In another speech at about the same time, he said, in characteristic fashion: “I frequently meet one of those nice gentry in whom softness of heart has spread to the head, who say: ‘How can we guaranty that everybody will love one another at the end of the war?’ The first step in guarantying it is to knock Germany out!”
On September 12 my husband, Douglas Robinson, the unfailing friend and devoted brother of Theodore Roosevelt, died very suddenly, and my brother and sister-in-law hurried to the old home on the Mohawk Hills which my husband had loved so well. Putting themselves and their own grief for Mr. Robinson and their own late personal sorrow entirely aside, they did all that could be done by those we love to help me in every way. My brother had always cared for Henderson House, its traditions and its customs, and even in the midst of the sorrow which now hung over the old place, he constantly spoke to me of his appreciation of its atmosphere. At the time of my husband’s death my eldest son came quickly back for two days from the camp where he was training, to his own home adjoining mine, and his children were with us constantly during those days, as were the children of my nephew and niece, Hall and Margaret Roosevelt, who occupied a little cottage on my place. I remember with what tender thoughtfulness my brother withdrew himself on the Sunday afternoon after the funeral and wrote a long letter to my second son, Monroe, a captain in the 77th Division, then in the Argonne Forest in France. Just as he had found comfort in his own little grandchildren during those hard days at Dark Harbor, Maine, so, while facing the great loss of his lifelong and devoted friend and brother-in-law, he turned to an affectionate intercourse with the little ones of the youngest generation of the family, and on September 19, when he had left me and gone to Oyster Bay, he writes: “I think of you with tenderest love and sympathy all the time. I cannot get over my delight in Helen and Teddy’s darling children; and I loved Margaret’s brace of little strappers also. Archie and Gracie have hired a little apartment in town.” His son Captain Archibald Roosevelt had returned from France sorely wounded in both arm and leg, wounds and disabilities which he bore with undaunted patience and courage.
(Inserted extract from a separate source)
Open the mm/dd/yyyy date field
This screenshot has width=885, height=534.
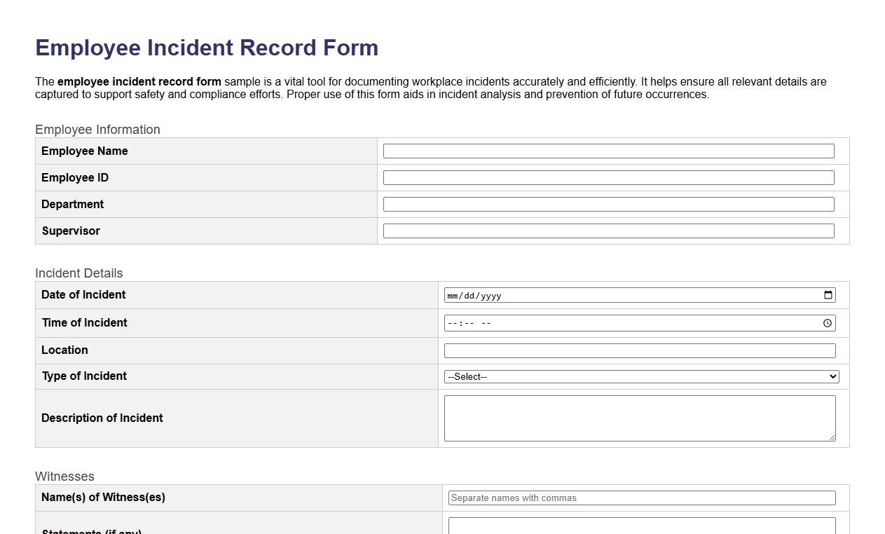coord(490,295)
On October 13, in response to a letter of mine in which I told him that a Monsieur Goblet had wished the honor of dedicating to him a poem, and at the same time had also asked the privilege of translating my verses “To France” into the French language, he writes to me:
“I have written to M. Goblet as you suggested; I feel that you have every right to be really pleased with what he says about your poem—a noble little poem.
“How admirably Monroe has done. It is astonishing how many men I meet who speak of Douglas [my husband] not only with deep affectionate regard but with a keen sense of the loss of an exceptionally vigorous and powerful personality. Tell Helen that I am really counting on that visit from her delightful children. Their attitude touched me very much. I am much concerned at what you tell me about gallant Bye’s health. Give her my dearest love.”
My sister, Mrs. Cowles, was even more delicate than usual that autumn, and I was with her at the time he wrote me the above letter. His admiration for our older sister was unbounded, and her splendid dauntless attitude toward the physical pain she suffered, and her unbroken patience through suffering, never failed to awake in him a responsive appreciation.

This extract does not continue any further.